Make an exact copy of the listing underneath, skipping each picture.
── Dataset records ──
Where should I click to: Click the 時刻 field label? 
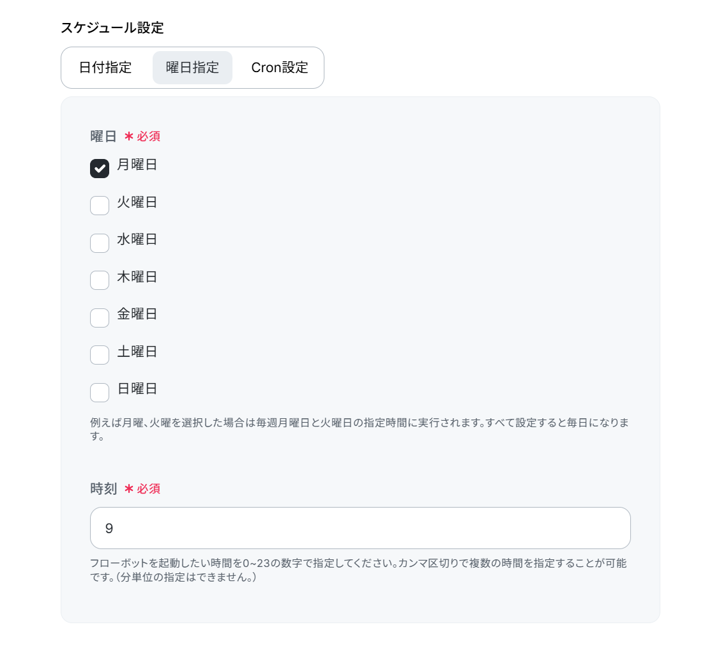point(103,488)
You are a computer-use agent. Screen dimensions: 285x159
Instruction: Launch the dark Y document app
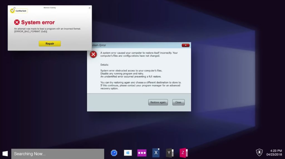click(169, 153)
───
Task solution
Where should I click to: Click the 時刻 field label? 
point(103,488)
You are a computer-use agent. Screen dimensions: 285x159
Instruction: Launch the dark Y document app
click(169, 153)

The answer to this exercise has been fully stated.